The work suggests that microtubules may contribute to the establishment of left and right hemisphere asymmetry in the developing brain, he added, noting the team hopes to explore potential microtubule roles in embryonic brain development using mouse embryo models.
"[M]icrotubules might help to create the left-right axis by giving some cells an asymmetrical twist at a certain stage," Francks explained. "Alternatively, the microtubules within cilia might give rise to asymmetrical movements and fluid flows. Cilia are projections from the cell surface that are supported by microtubules."

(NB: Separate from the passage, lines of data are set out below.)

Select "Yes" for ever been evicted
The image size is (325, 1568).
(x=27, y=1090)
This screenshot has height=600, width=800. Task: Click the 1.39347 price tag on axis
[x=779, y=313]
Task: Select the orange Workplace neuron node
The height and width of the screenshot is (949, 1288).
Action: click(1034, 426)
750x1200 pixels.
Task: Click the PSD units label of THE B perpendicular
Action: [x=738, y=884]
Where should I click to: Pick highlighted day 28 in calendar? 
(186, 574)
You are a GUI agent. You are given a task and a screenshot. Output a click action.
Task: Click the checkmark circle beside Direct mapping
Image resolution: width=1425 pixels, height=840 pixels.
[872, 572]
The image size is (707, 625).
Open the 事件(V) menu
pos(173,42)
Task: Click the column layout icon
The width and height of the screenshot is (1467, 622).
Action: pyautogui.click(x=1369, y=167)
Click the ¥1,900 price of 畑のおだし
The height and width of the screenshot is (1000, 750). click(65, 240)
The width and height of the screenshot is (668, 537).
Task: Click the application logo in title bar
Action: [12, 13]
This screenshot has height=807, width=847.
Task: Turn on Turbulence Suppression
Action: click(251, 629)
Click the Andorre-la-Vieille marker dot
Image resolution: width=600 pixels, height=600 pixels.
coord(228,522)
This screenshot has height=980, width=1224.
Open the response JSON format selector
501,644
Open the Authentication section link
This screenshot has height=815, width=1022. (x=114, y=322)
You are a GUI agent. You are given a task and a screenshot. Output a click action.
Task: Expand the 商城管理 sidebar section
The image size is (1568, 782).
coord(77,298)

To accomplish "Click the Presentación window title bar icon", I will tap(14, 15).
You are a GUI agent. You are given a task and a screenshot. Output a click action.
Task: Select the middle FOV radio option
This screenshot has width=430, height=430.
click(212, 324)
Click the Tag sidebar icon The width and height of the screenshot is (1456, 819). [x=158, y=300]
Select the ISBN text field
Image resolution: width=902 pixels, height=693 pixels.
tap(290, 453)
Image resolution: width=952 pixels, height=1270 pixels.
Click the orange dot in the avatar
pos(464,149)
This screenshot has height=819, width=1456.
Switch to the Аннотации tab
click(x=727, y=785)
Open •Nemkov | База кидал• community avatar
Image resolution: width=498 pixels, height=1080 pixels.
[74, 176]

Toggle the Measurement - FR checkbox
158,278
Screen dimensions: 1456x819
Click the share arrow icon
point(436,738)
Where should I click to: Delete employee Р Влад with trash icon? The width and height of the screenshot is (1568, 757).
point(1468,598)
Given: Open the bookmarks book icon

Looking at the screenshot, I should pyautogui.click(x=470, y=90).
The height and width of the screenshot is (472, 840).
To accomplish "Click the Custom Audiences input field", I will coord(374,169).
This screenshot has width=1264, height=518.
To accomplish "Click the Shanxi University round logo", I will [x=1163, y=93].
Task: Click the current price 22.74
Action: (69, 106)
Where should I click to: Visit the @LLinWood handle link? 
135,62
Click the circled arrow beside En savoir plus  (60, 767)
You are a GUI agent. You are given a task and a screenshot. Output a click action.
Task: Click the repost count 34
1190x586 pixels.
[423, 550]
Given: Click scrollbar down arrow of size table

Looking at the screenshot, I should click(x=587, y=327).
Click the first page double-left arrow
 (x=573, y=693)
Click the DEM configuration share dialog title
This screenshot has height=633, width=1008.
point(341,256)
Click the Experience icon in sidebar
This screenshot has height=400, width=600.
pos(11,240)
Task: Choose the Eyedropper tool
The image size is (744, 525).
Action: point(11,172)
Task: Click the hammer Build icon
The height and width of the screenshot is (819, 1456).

Because left-handedness has been found at higher-than-usual levels in individuals diagnosed with conditions such as autism spectrum disorder (ASD) and schizophrenia, the team also searched for potential genetic overlap between genes impacted by rare variants in left-handed individuals and those implicated in ASD, schizophrenia, or Parkinson's disease.
"Left-handedness is more common in autism and schizophrenia than in the general population, so altered asymmetry of the brain arising from genetic variants might distinguish a subset of affected people," Francks said.
Though he cautioned that "most left-handed people do not have autism or schizophrenia," Francks noted that the associations hint at "links between the development of brain asymmetry and psychiatric traits."
In particular, the team's analyses pointed to potential left-handedness roles for rare coding variants in the nervous system development-related gene DSCAM and FOXP1, a transcription factor-coding gene. Alterations in DSCAM and FOXP1 have been linked to ASD or ASD-related symptoms, or development/speech changes, respectively.
Together, the rare protein-coding variants identified so far appeared to explain 0.91 percent of left-handedness heritability. That, in turn, suggested that rare coding variants "make only a very small contribution to the rate of left-handedness in the population as a whole," Francks explained, noting that prior development studies indicate that "brain asymmetry varies mostly due to randomness in the early embryo."
"For our purpose, the low heritability was not a problem," he said. "Rare genetic variants in just a handful of people can pinpoint genes that give clues to developmental mechanisms of brain asymmetry in everyone."